Refugees from the Christmas Wars

My kids and I are in Chattanooga tonight, on the way to Tampa to visit my parents for Christmas.

While we will miss the Christmas eve service at our church, we are not entirely sad to get out of town. Greencastle, where we live in Indiana, has just had its own "Christmas Wars" episode. Last week, the City Council voted to rename two dates on the city calendar: days the city offices are closed on Christmas and Good Friday were given the more neutral designation "Winter Holiday" and "Spring Holiday." Many of the evangelical/fundamentalist Christians in town went, well, beserk. We've never had so many nasty letters to the editor and even nastier anonymous "Speak Out" comments. One letter writer, with horrifying and unintended irony, announced that Christians in Greencastle were now in the same situation as Jews wearing the yellow star in Nazi Germany. The council member who proposed the change received death threats and had to be escorted to Monday's emergency City Council meeting (at which the holidays were changed back to their traditional names) by three police officers. There was actual hissing and booing at the few there who suggested that Jesus probably wouldn't care what the city calls the vacation days it gives to its employees, and that the religious nature of the holidays were not jeopardized by the action. One friend who was in attendance told me that she could now understand what a lynch mob must feel like.

Episodes like this convince so many people that both organized religion and the whole realm of spirituality are nothing but illusions. And to me, making music and helping others to do the same springs from my spirituality. Finding ways to talk about the entire context of making music becomes all the more difficult the more this sort of thing makes discussion of religion off limits.

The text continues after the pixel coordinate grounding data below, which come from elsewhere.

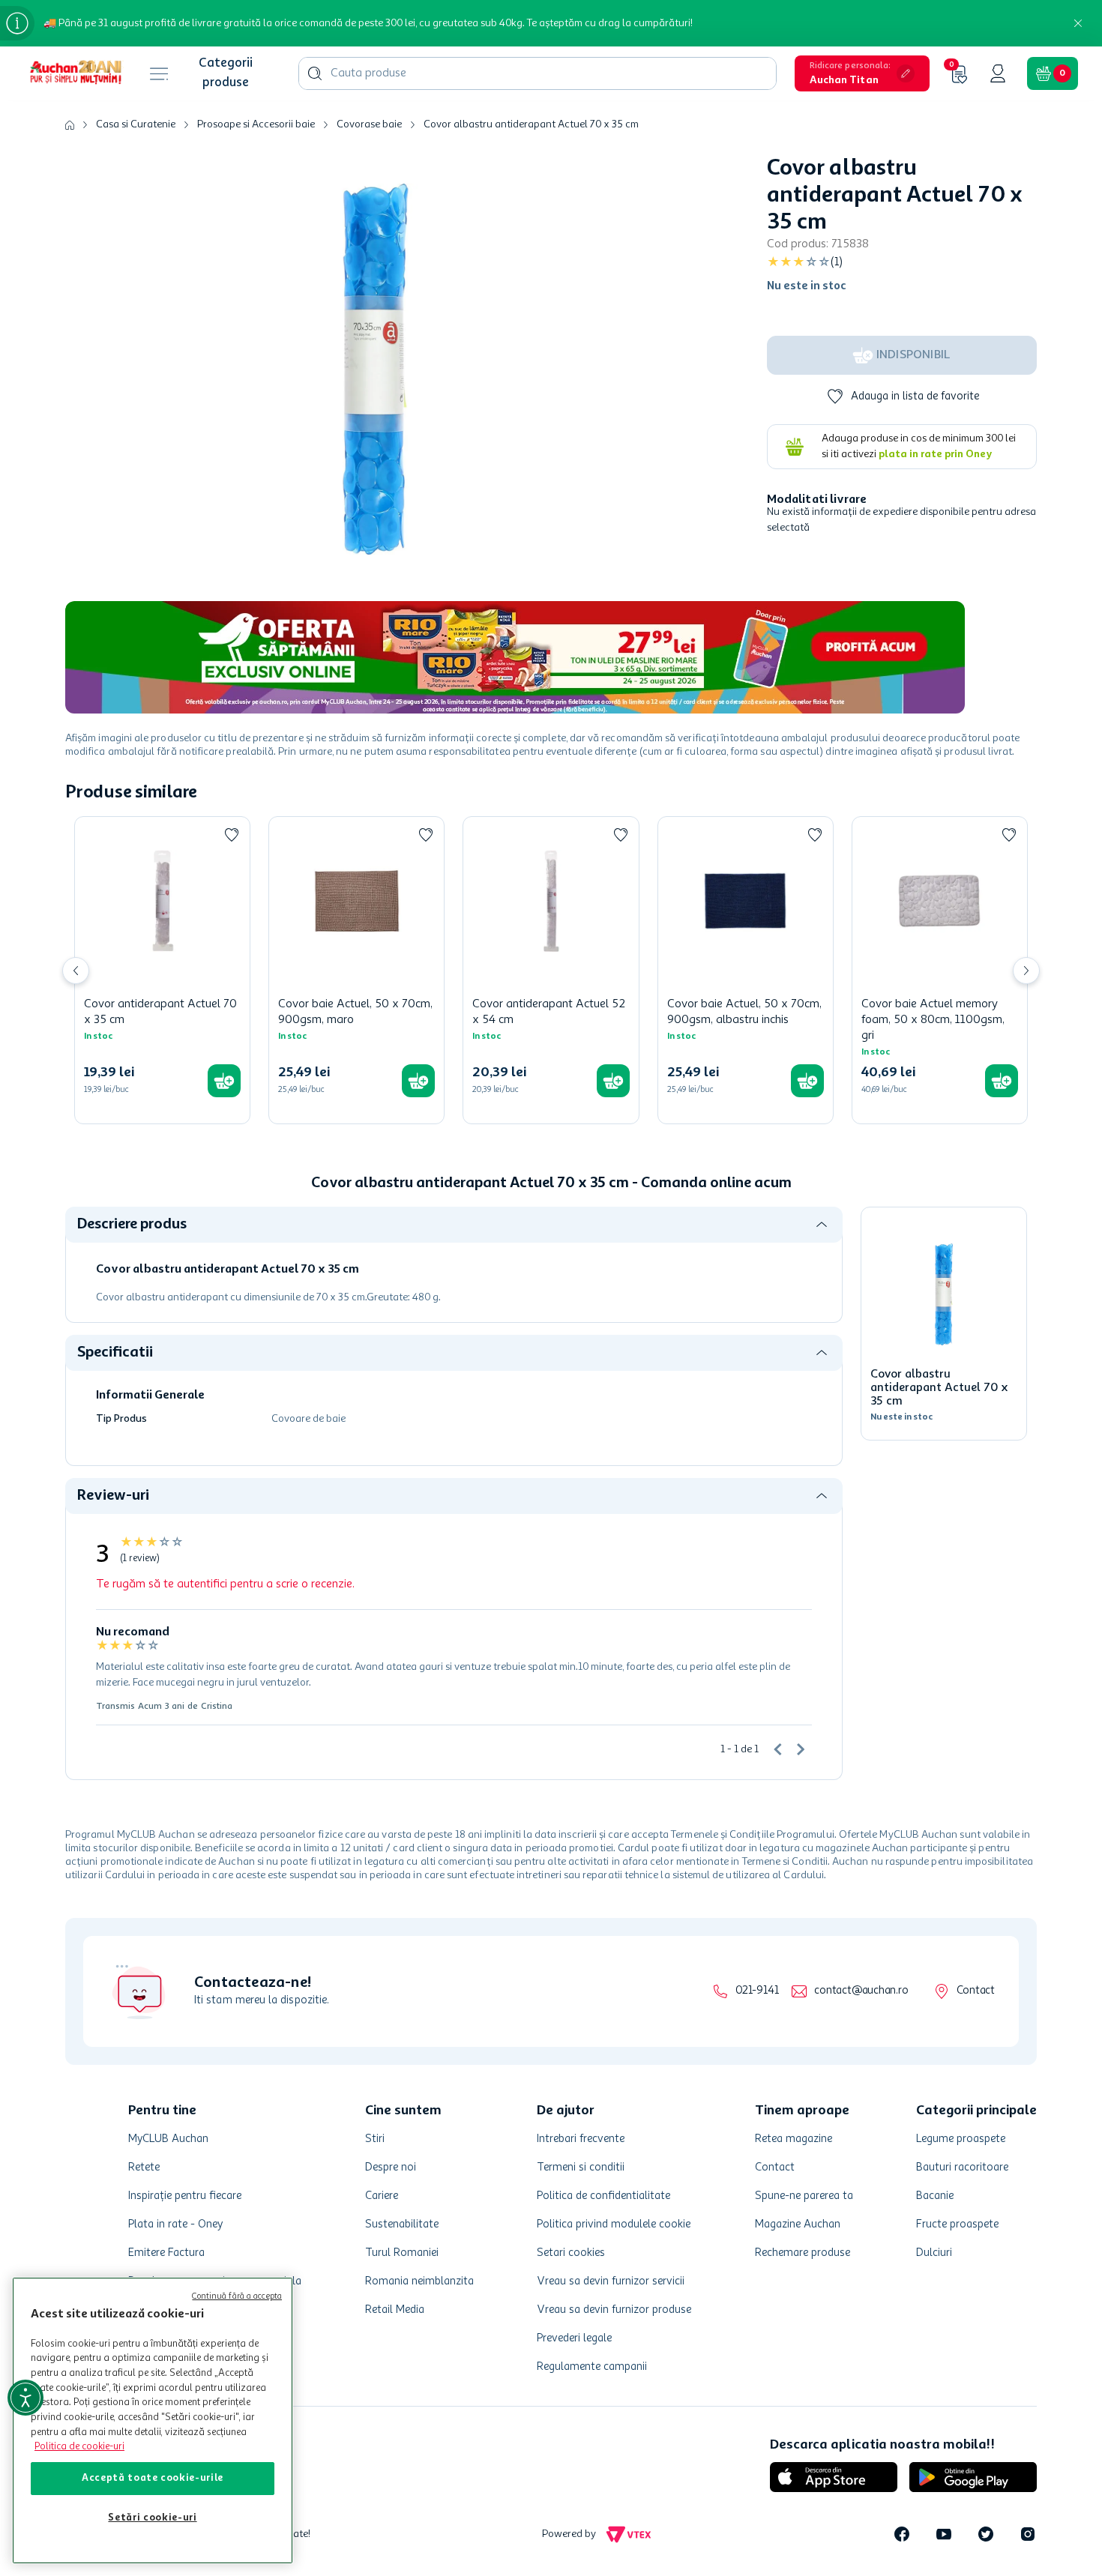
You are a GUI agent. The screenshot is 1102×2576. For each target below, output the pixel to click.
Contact (976, 1991)
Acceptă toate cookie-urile (152, 2478)
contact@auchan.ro (861, 1991)
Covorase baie (369, 124)
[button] (862, 73)
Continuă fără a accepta (237, 2297)
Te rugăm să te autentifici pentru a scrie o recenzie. (225, 1584)
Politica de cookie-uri (79, 2447)
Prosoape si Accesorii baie (256, 124)
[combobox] (537, 73)
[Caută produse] (315, 73)
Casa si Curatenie (135, 124)
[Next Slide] (1026, 970)
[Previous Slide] (75, 970)
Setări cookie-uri (152, 2518)
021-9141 (756, 1991)
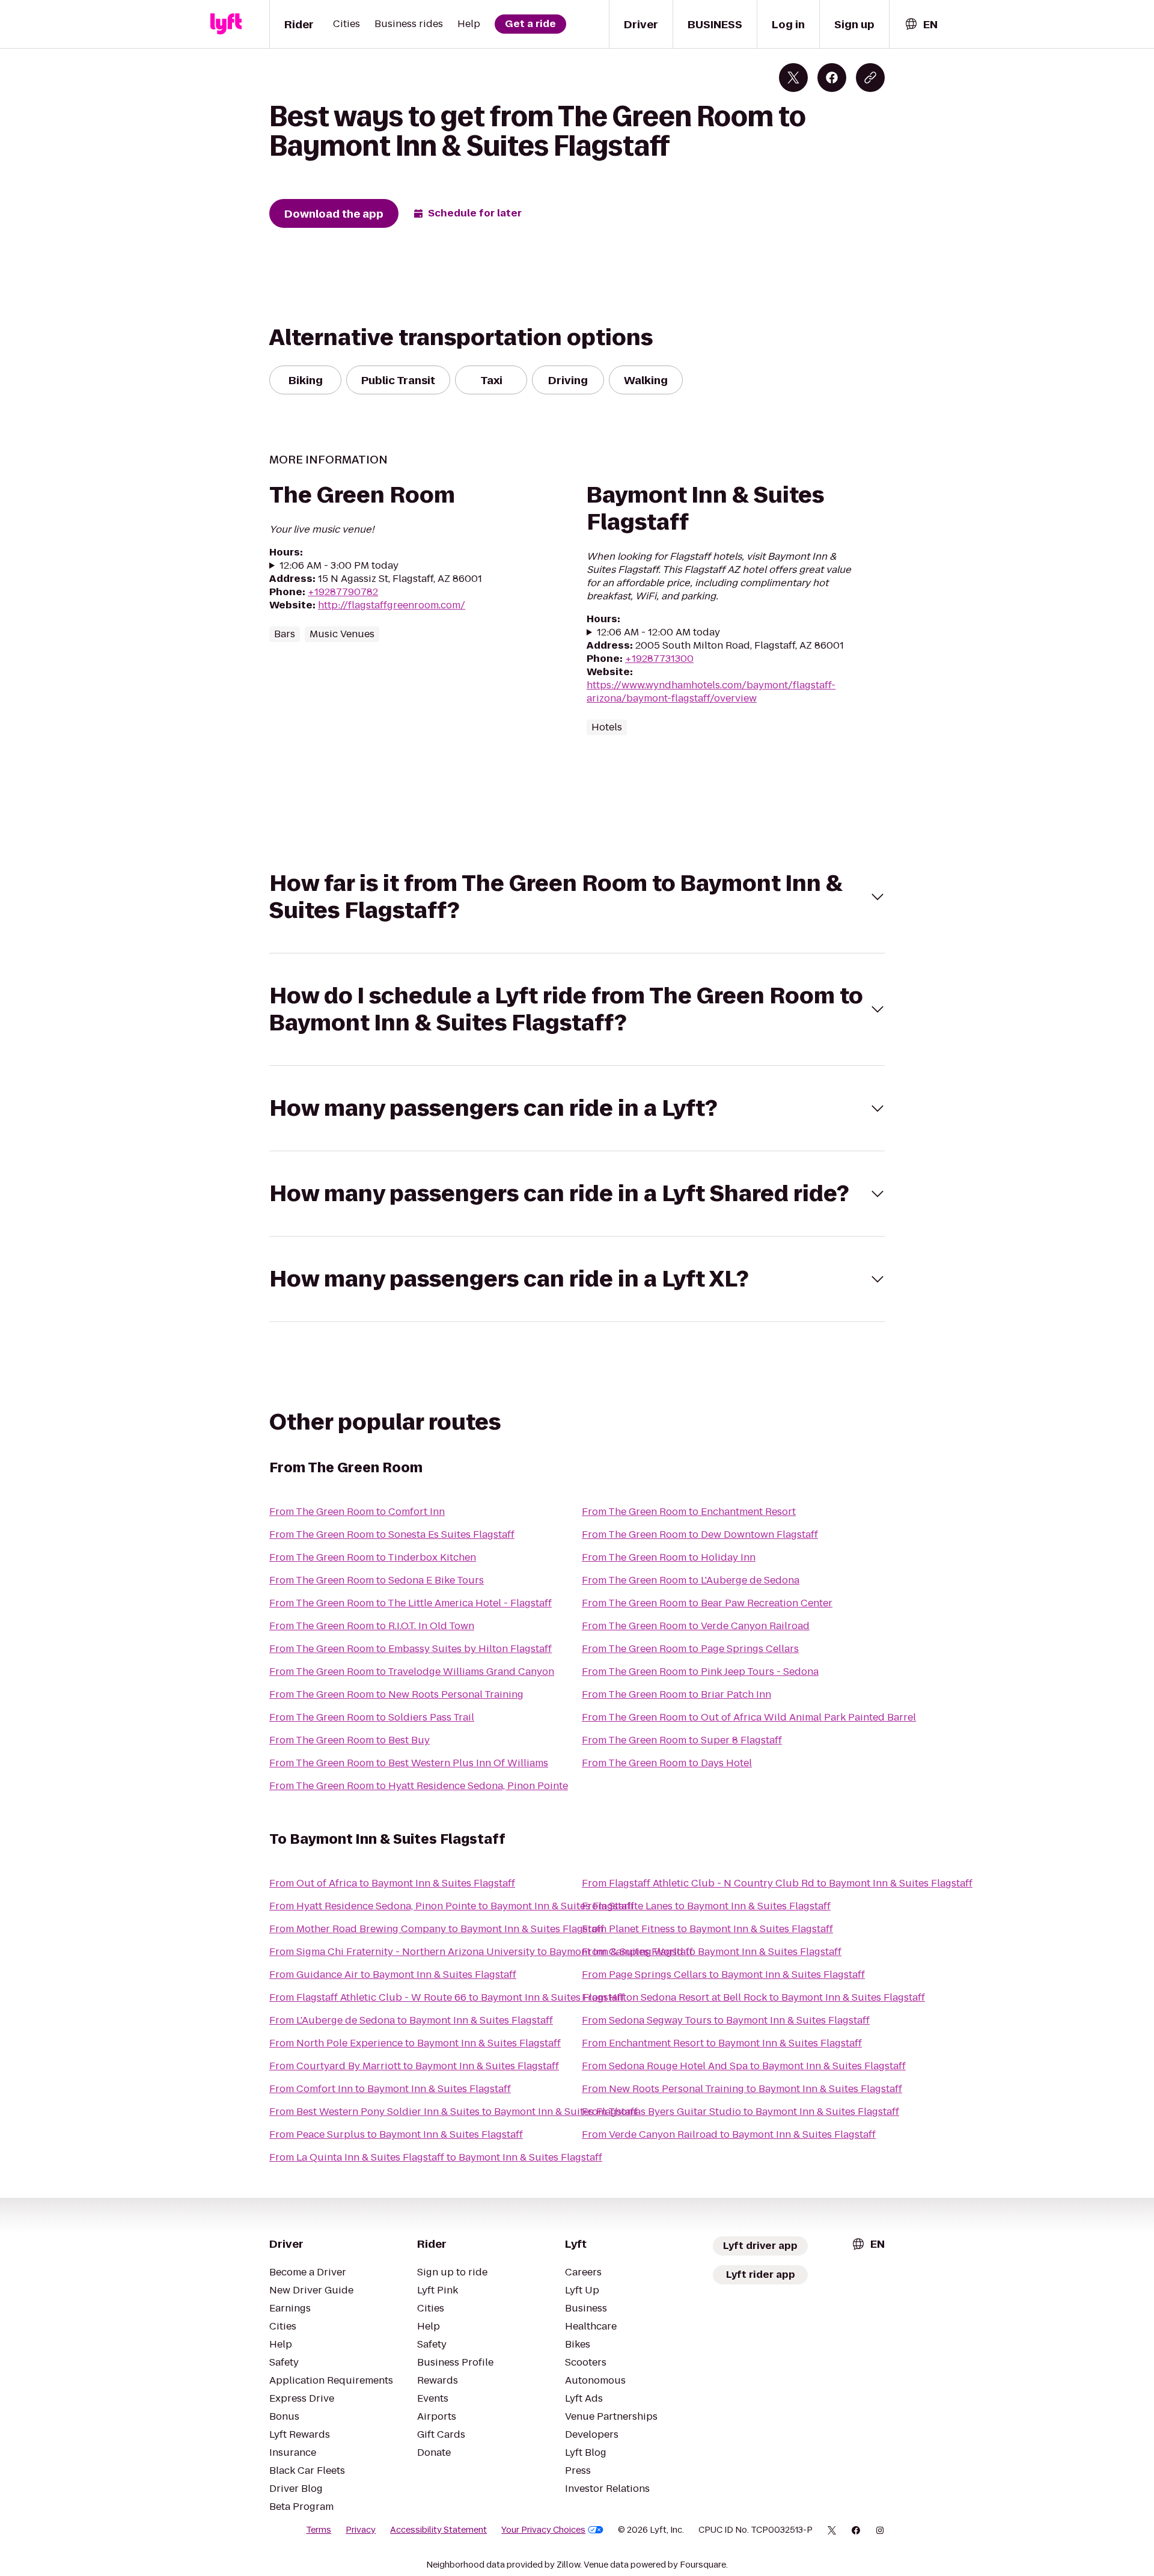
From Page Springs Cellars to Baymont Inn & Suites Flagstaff (723, 1974)
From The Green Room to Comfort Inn (357, 1512)
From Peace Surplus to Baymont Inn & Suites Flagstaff (396, 2134)
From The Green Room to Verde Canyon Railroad (696, 1626)
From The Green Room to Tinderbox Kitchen (372, 1557)
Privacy (361, 2530)
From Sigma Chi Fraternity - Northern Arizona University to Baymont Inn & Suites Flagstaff (481, 1952)
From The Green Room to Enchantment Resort (689, 1512)
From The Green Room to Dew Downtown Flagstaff (700, 1534)
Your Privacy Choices (543, 2530)
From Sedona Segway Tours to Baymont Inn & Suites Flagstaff (726, 2020)
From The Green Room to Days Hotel (667, 1763)
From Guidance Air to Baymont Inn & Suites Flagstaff (392, 1974)
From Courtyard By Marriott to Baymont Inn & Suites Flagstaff (414, 2066)
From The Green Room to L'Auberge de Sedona (690, 1580)
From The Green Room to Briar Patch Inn (676, 1694)
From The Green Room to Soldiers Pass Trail (371, 1717)
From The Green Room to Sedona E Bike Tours (376, 1580)
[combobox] (921, 24)
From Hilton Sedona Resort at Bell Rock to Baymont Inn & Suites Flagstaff (753, 1997)
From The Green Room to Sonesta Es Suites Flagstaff (391, 1534)
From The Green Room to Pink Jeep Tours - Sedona (700, 1671)
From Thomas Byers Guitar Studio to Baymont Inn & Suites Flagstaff (740, 2112)
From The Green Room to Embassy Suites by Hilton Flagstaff (410, 1649)
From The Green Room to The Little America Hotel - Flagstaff (410, 1603)
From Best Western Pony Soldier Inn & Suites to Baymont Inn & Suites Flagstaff (453, 2112)
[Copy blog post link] (870, 77)
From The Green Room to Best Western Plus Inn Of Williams (408, 1763)
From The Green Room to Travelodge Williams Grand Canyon (411, 1671)
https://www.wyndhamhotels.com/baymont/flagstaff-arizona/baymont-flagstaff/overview (711, 691)
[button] (577, 897)
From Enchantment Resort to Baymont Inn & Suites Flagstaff (722, 2043)
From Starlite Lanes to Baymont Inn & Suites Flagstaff (706, 1906)
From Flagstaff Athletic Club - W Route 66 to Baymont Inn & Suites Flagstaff (446, 1997)
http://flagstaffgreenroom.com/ (391, 605)
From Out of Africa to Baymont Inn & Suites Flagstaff (392, 1883)
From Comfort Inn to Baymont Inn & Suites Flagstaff (390, 2089)
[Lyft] (226, 24)
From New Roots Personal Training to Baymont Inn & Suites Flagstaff (742, 2089)
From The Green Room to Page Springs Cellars (690, 1649)
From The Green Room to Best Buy (349, 1740)
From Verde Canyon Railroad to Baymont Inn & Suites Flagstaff (729, 2134)
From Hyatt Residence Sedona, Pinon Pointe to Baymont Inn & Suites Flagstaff (451, 1906)
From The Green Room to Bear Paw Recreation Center (707, 1603)
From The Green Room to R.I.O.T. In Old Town (371, 1626)
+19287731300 (659, 658)
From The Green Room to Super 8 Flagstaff (682, 1740)
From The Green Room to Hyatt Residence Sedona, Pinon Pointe (418, 1786)
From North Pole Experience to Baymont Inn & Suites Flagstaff (415, 2043)
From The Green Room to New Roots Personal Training (396, 1694)
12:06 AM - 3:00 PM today (338, 565)
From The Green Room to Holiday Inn (669, 1557)
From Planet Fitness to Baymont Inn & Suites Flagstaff (707, 1929)
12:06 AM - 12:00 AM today (658, 632)
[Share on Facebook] (831, 77)
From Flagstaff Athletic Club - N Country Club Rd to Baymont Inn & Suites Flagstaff (777, 1883)
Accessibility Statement (438, 2530)
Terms (318, 2530)
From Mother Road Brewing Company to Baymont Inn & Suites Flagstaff (436, 1929)
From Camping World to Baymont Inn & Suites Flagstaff (711, 1952)
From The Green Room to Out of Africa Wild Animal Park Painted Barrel (749, 1717)
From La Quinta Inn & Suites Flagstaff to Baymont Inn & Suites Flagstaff (435, 2157)
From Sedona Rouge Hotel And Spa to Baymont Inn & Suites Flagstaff (744, 2066)
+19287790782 (343, 592)
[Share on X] (793, 77)
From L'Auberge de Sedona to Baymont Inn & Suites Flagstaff (411, 2020)
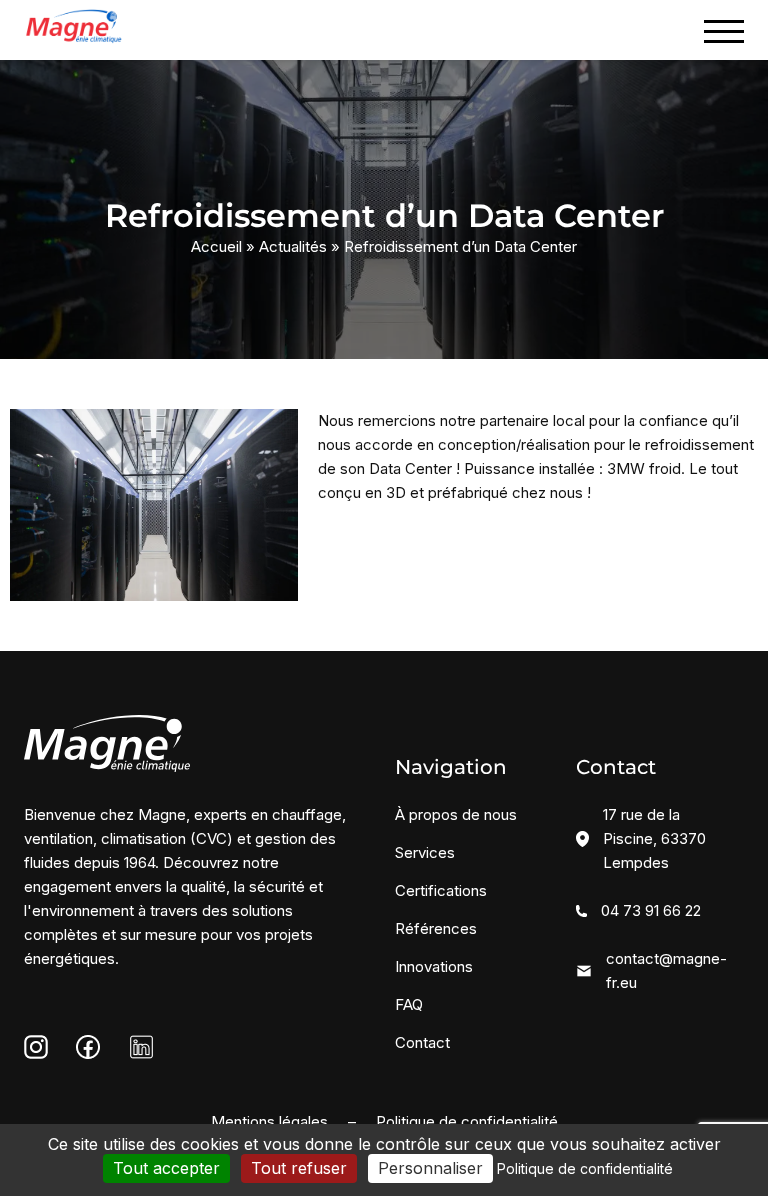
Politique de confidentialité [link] (585, 1168)
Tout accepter (166, 1168)
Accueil (216, 246)
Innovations (434, 966)
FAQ (409, 1004)
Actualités (293, 246)
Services (425, 852)
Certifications (441, 890)
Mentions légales (269, 1121)
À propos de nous (456, 814)
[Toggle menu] (724, 31)
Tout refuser (299, 1168)
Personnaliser (430, 1168)
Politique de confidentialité (467, 1121)
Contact (422, 1042)
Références (436, 928)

But there is always humor to be found. While driving, we caught part of Fresh Air on NPR, which featured an interview with the director John Waters, discussing his CD compilation of tacky Christmas music. He was very clear about his genuine love of the holiday while taking delight in poking fun at the kitsch surrounding it. The album seems hilarious and the kids know it is on my wish list. Somehow I doubt we'll find it at a Chattanooga Wal-Mart in the morning, though, or even at a Barnes and Noble, so it may have to wait for next year.

My own musical Christmas war:

There's only one time I ever turned down a gig because it was going to be too tacky. Back in the late eighties and early nineties, a Christian-pop "updating," called "Handel's Young Messiah" became quite popular. I just couldn't bring myself to play when the show came to Indy, and rather than say I wasn't available, I told the contractor I refused to participate because it would violate my artistic conscience. It did not help my free-lancing career in Indianapolis! I'm more open minded now, but I'm not sure I could bring myself to play it were I asked. This time, older and wiser, and more skilled at diplomacy, I would have "another commitment" (even if it was to spend the evening not playing the "update").